- What you will do -
Reproduce the records verbatim from the very first line through the line containing "at that location.", including both ends. Omit the pictures.

- Exercise materials -
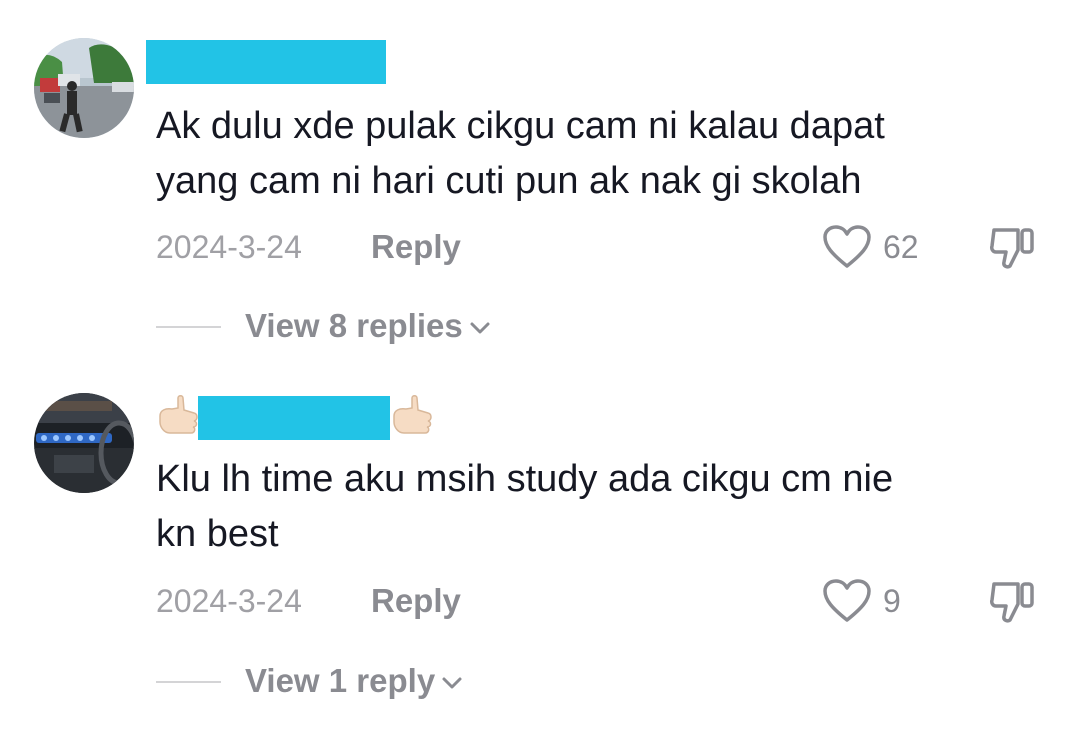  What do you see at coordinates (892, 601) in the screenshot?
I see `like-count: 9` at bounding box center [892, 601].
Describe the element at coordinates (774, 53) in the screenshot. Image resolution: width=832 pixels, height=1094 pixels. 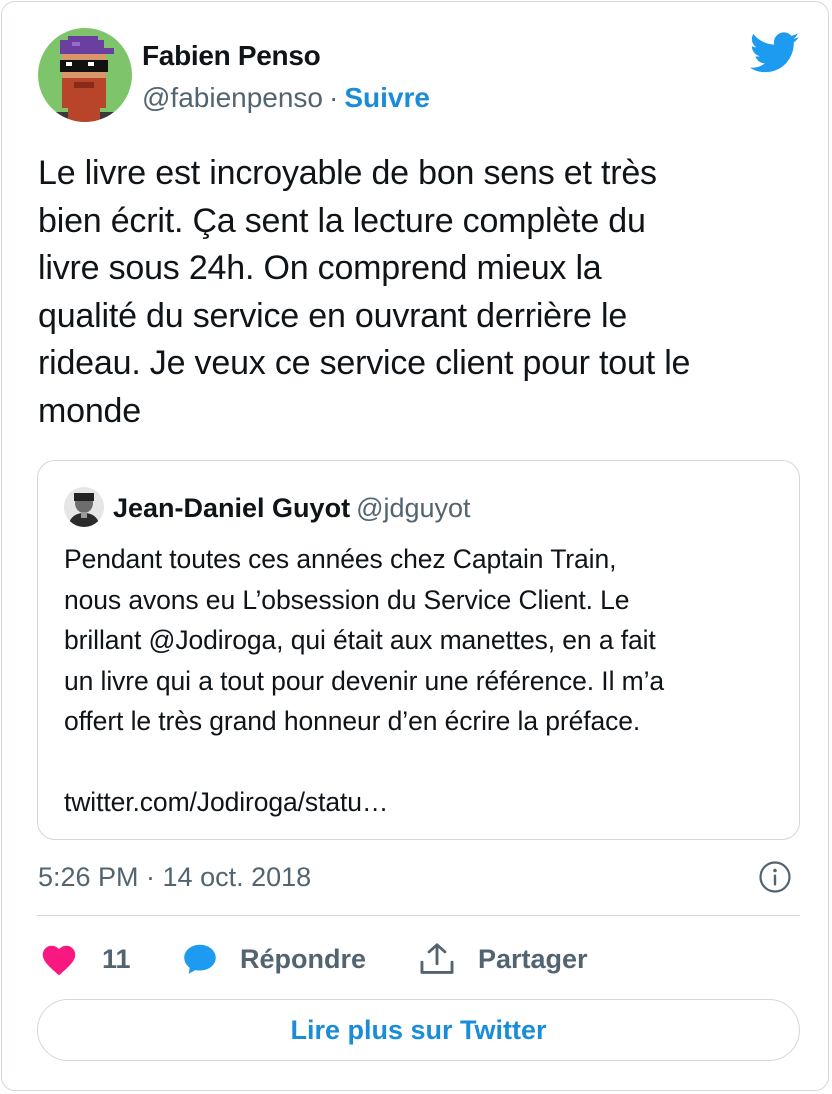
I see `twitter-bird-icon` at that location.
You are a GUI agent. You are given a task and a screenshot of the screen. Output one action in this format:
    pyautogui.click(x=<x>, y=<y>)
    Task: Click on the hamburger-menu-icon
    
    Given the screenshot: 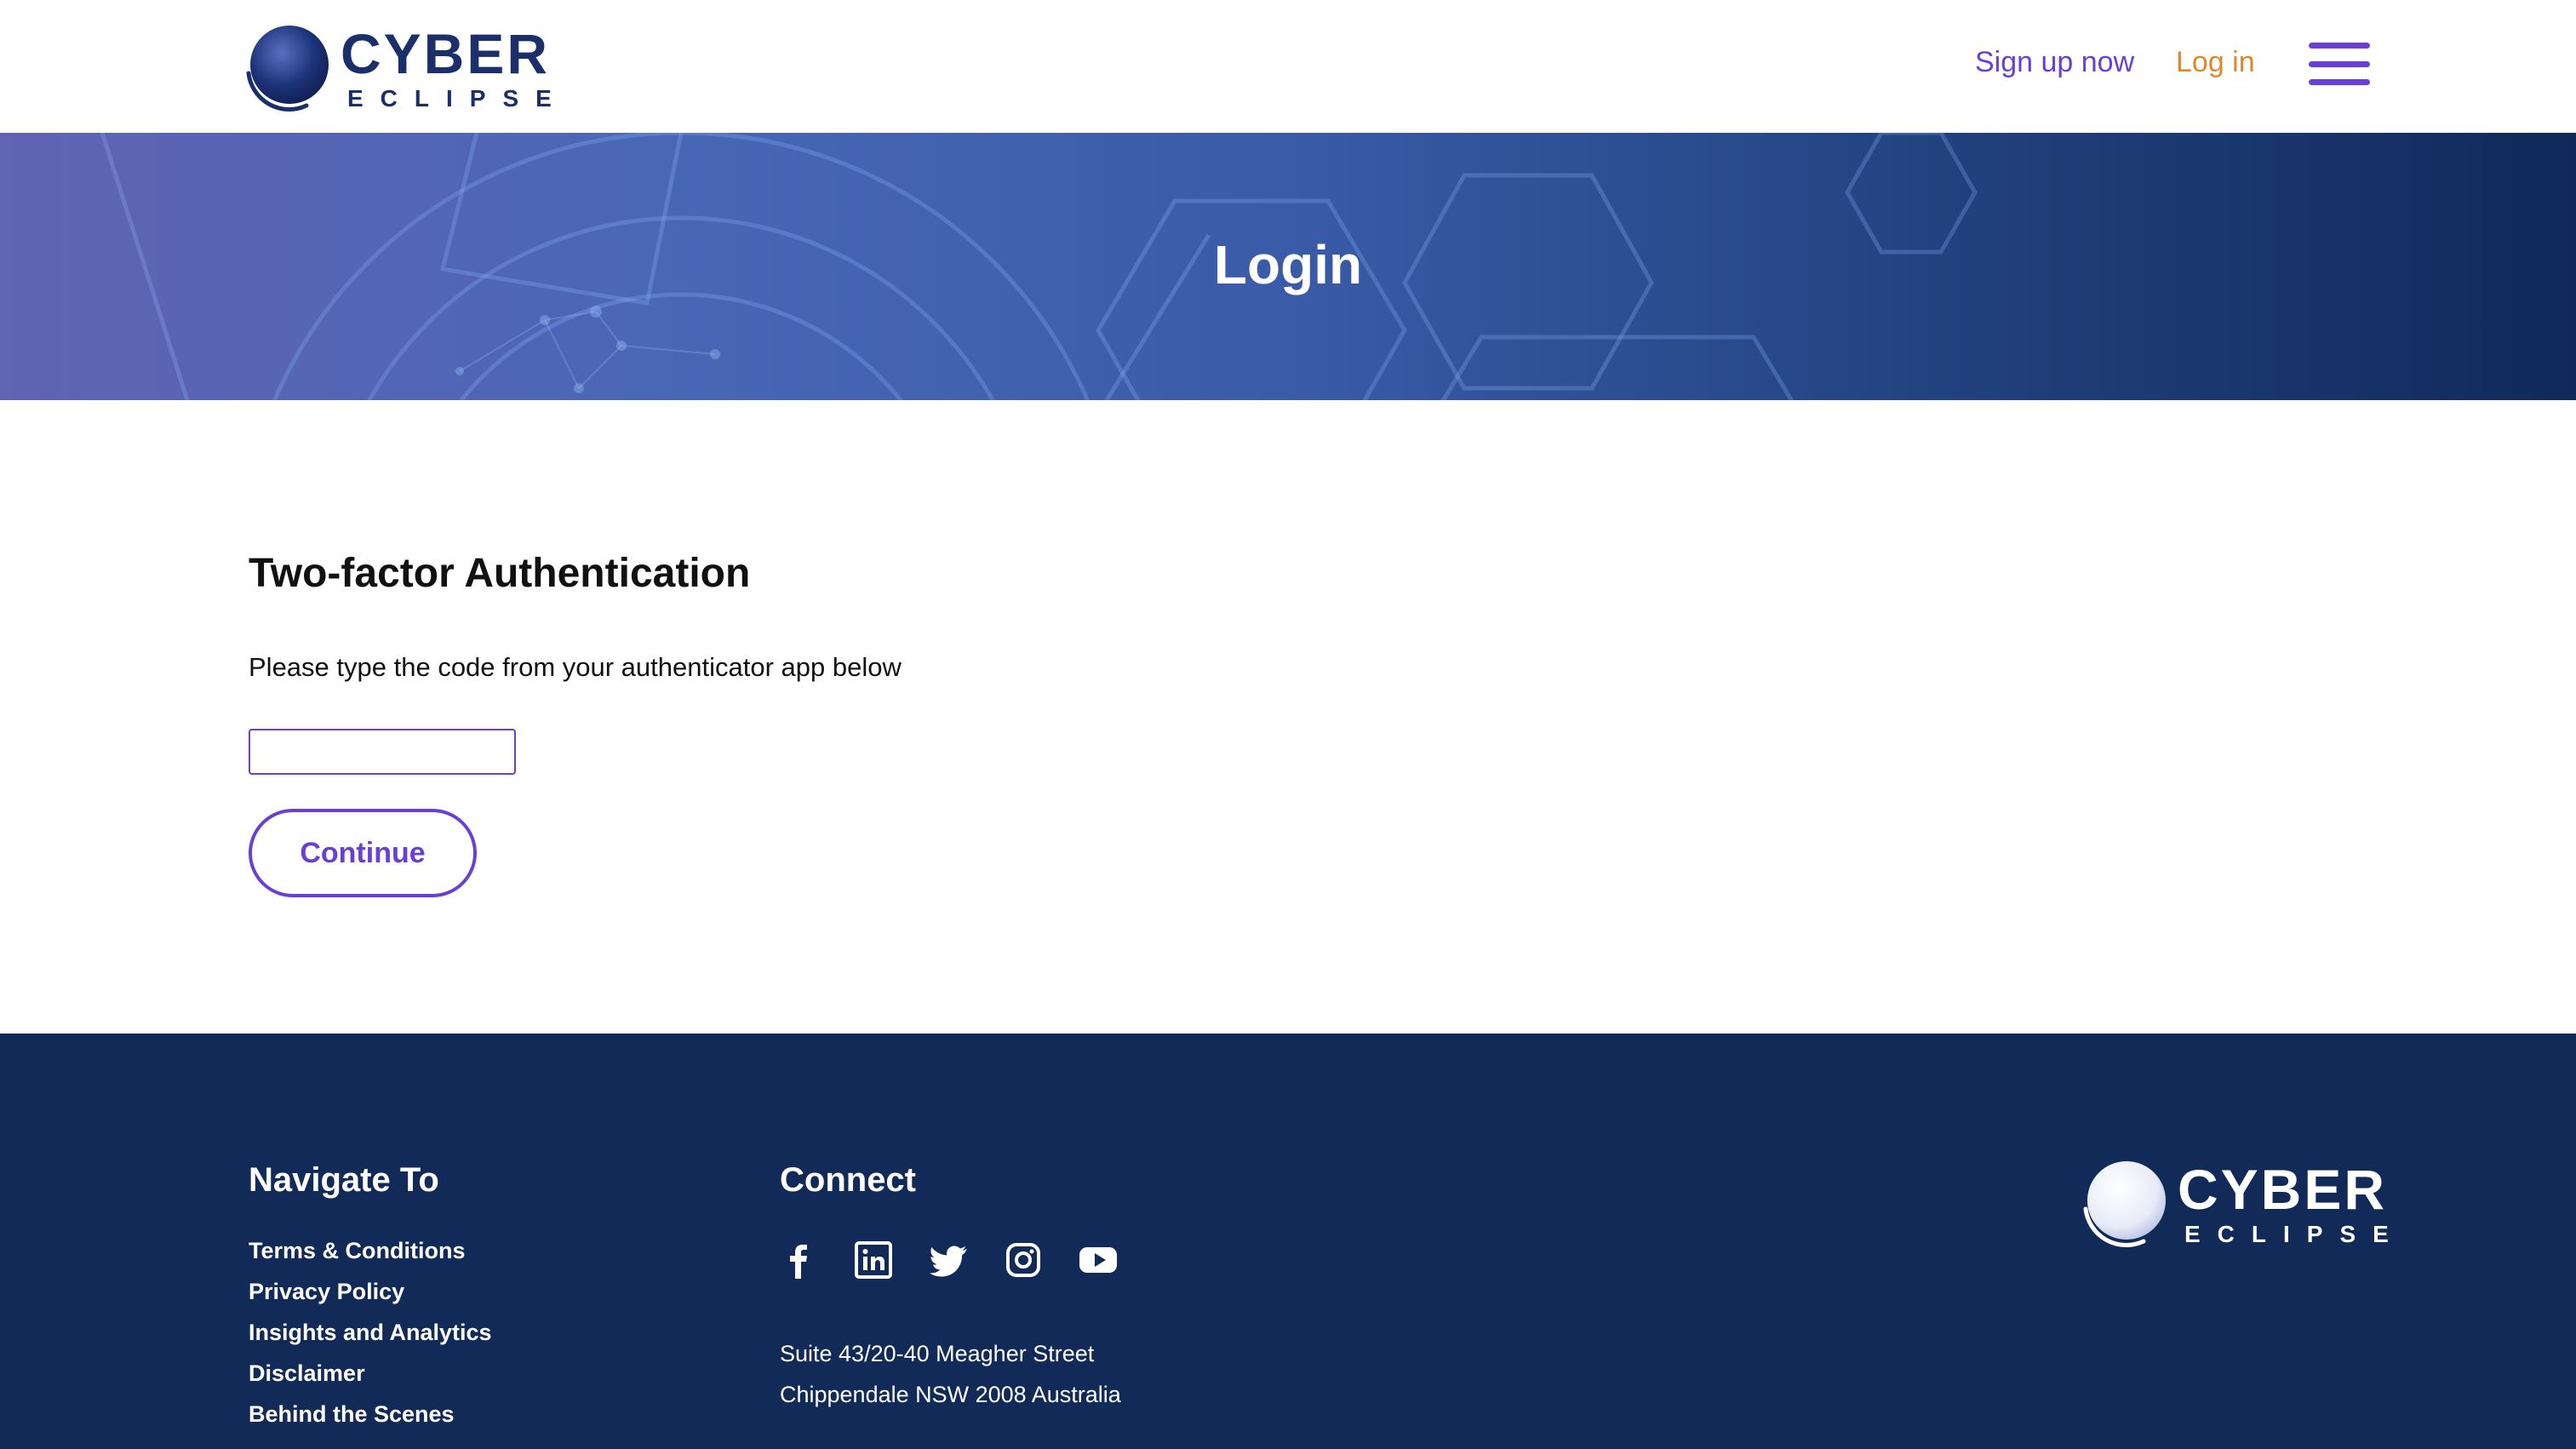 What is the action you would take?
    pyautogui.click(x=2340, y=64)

- Answer area -
  What do you see at coordinates (892, 601) in the screenshot?
I see `like-count: 9` at bounding box center [892, 601].
Describe the element at coordinates (774, 53) in the screenshot. Image resolution: width=832 pixels, height=1094 pixels. 
I see `twitter-bird-icon` at that location.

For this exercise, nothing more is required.